The announcement comes from the University of Minnesota, where a research team has assembled an entire cell in the lab, without starting from existing biological material. Named SpudCell, this microscopic entity performs three fundamental functions: it feeds by absorbing energy from its environment, grows, and divides into copies of itself. Moreover, the daughter cells compete with one another, a phenomenon echoing a primitive form of natural selection. Yet its creators refuse to call it alive.

The experiment blurs the boundary between what we consider simple chemistry and what we label as life. Synthetic biology has already produced organisms with minimal genomes, but SpudCell goes further: rather than modifying an existing being, it builds a system from scratch that can self-organize and replicate. The result forces a rethink of traditional definitions of life, which often include metabolism, growth, reproduction, and adaptation — all characteristics exhibited by SpudCell, although the full set of established criteria is not met.

From a technological perspective, the achievement carries a familiar flavor for those involved in autonomous infrastructure and data sovereignty. In many areas of computing, the quest for complete control — from silicon to software — drives teams and companies to build entirely proprietary stacks, avoiding external dependencies. Constructing a cell from scratch is the biological counterpart to self-hosted architectures: instead of borrowing components from nature, one starts from basic elements to obtain a system whose rules are decided in advance.

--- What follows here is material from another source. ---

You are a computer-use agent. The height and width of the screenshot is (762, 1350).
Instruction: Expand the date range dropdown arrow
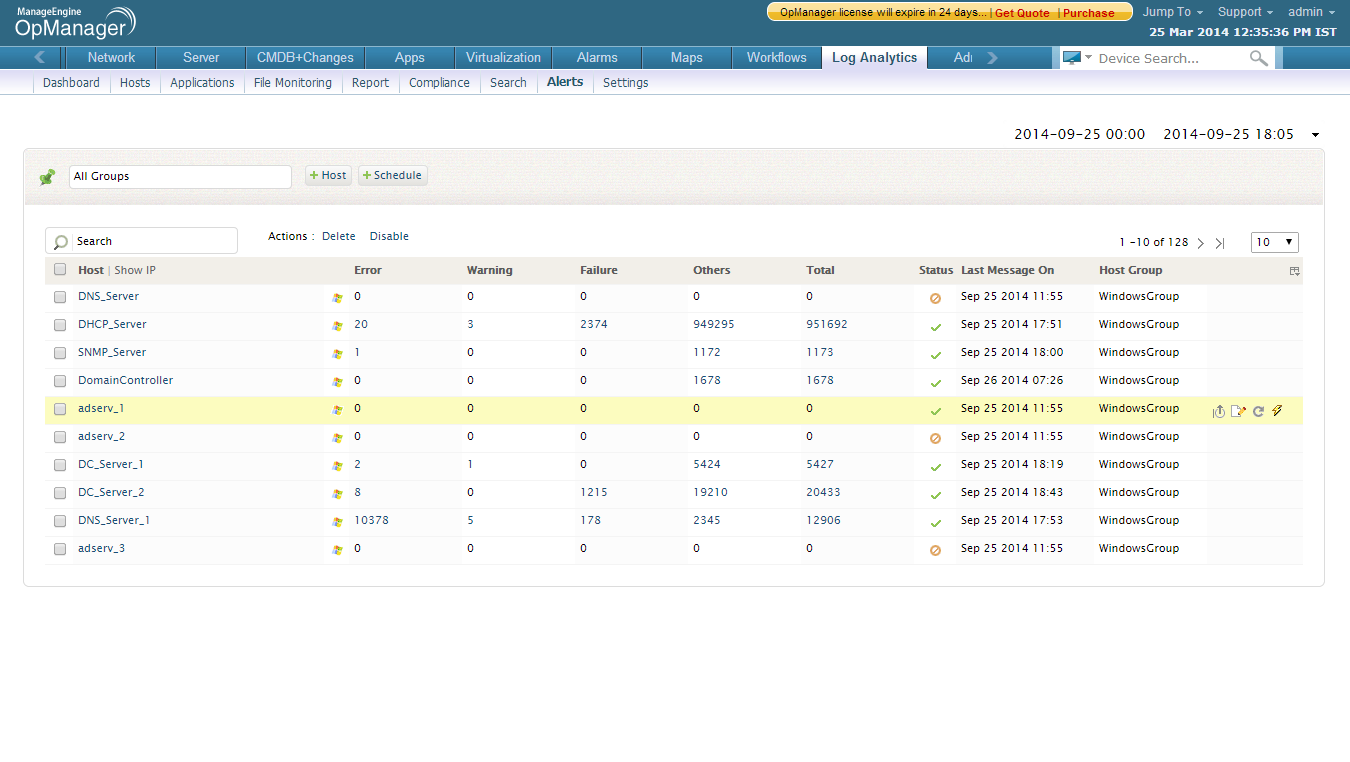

The Minnesota team does not claim immediate applications, but the work spotlights a principle that cuts across disciplines: the ability to design complex entities with total customization changes the relationship between designer and object, whether it’s a cell or a server cluster. The difference is that in biology, absolute control runs up against the emergence of unpredicted behaviors — much like when a language model or distributed system begins to exhibit properties that no one explicitly programmed. SpudCell, although born from rational design, competes and evolves in ways that were not imposed but rather emerge from the interaction of its components.

The experiment remains a starting point. Perhaps the most intriguing aspect is not deciding whether SpudCell is alive, but recognizing that manipulating foundational building blocks — whether molecules or bits — brings with it the same tension between control and unpredictability, a dynamic familiar to those working with self-organizing systems, biological or computational.